Ils avaient cet air juvénile, qui les faisait rayonner d’une candeur inouïe. Ils présentaient bien. Allure soignée, vêtements tirés à quatre épingles. Cravate et tout l’attirail du parfait cadre.

Ils adressèrent un cordial bonjour à la patronne des lieux. Stella leur renvoya leurs amabilités, comme il sied...

Passé le moment des présentations, Stella regarda par-dessus son épaule, et jeta un coup d’œil au travers de la vitrine. La rue, tout comme le magasin était déserte. Elle entraîna les deux hommes vers l’arrière boutique. Elle épia l’escalier du regard. Jean était encore dans le moelleux de sa sieste... Ils seraient tranquilles pour discuter.

L’arrière boutique se remplit de murmures. Quelquefois, des mots prononcés plus hauts indiquaient que la discussion était agitée. Stella avait constamment les yeux rivés sur l’escalier. Les deux hommes ne s’en souciaient pas. Ils continuaient à parler du bout des lèvres. Par moments, Stella baissait les yeux, comme si elle était soumise à leur discours...

Un bruit attira leur attention. Le parquet craquait. En haut, Jean était sorti de sa sieste. Ils n’avaient plus que quelques minutes avant qu’il ne descende.

Stella raccompagna les deux hommes vers la porte du magasin. Avant de partir, l’un d’eux ouvrit sa mallette, s’empara d’un objet bien empaqueté, et le donna à Stella... Elle leur fit signe qu’elle ne pouvait accepter. Ils insistèrent encore... La porte du magasin se referma, et Stella resta seule avec son paquet entre les mains...

Jean descendait l'escalier en sifflant. Stella ne savait quoi faire du paquet. Immédiatement, elle ouvrit un tiroir rempli de rubans, engouffra le paquet dessous, et, rejetant son épaisse chevelure en arrière, s’accouda au comptoir. Son cœur battait aussi vite qu’une locomotive à vapeur lancée à toute vitesse...

Jean s'aperçut de son émoi.

" Ca va ? "

" Oui, oui, Un léger malaise seulement. Ca va passer. Tu as bien dormi ? "

Quelle menteuse, pensa-t-il ! Elle avait bien l’art de la dissimulation. Mais il l’aimait comme elle était... Un bisou, et Jean s’en retourna vers son fournil...

" Jean ! Jean, il faut que je te dise... "

Stella devait lui dire pour les deux hommes. Mais elle se ravisa. Avant tout, elle devait tout savoir des pensées de Jean. La discussion qu’ils avaient eue n’était pas terminée. Certainement que Jean avait encore des choses à lui dire...

Le soir venu, après que le magasin fut fermé, elle s’empressa de renouer le fil de la conversation. Elle rappela à Jean ce qu’il lui avait dit au sujet des pouvoirs.

" Si ce que tu avances est vrai, alors même le pouvoir de Celui qui sait est une sorte de tyrannie ! "

" Il ne m’appartient pas de juger si ce pouvoir là, est une forme de tyrannie.

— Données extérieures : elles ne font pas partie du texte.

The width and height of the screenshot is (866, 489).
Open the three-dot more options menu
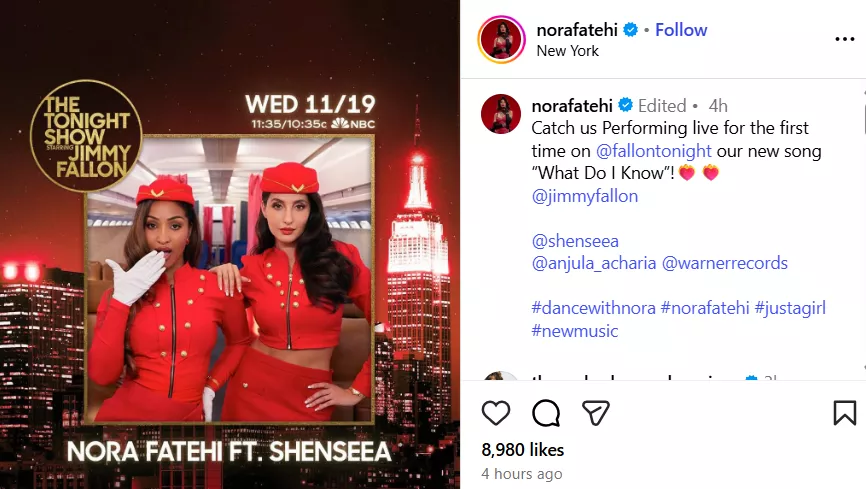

Ce que je peux te dire, c’est qu’il a laissé le choix de construire ce qu’il ne pouvait ériger tout seul. Ainsi se refusait-il d’avoir les pleins pouvoirs. Il sut, grâce à sa grande sagesse, et son immense bonté, nous donner la chance que coexistent deux formes de principes. Il nous appartient de les faire coexister en harmonie dans cet univers. Vois-tu, Celui qui sait a toujours partagé son pouvoir... "

" Une sorte de mise en commun du pouvoir ? "

" Non, pas une mise en commun, mais un don. Un don dans son intégralité. Il n’attendait rien en retour. Il serait toujours présent, comme garde fou, nous rappelant, le cas échéant, que le troupeau devait suivre le berger, et retourner dans le droit chemin... je te le répète volontiers, le pouvoir ne saurait appartenir à un seul de Ses enfants. Tant qu’ils ne se résigneront pas à faire bon usage de ce don, ils se brûleront les ailes au feu du pouvoir...

" Quels sont ces deux principes ? Comment pouvons-nous parvenir à l’équilibre ? "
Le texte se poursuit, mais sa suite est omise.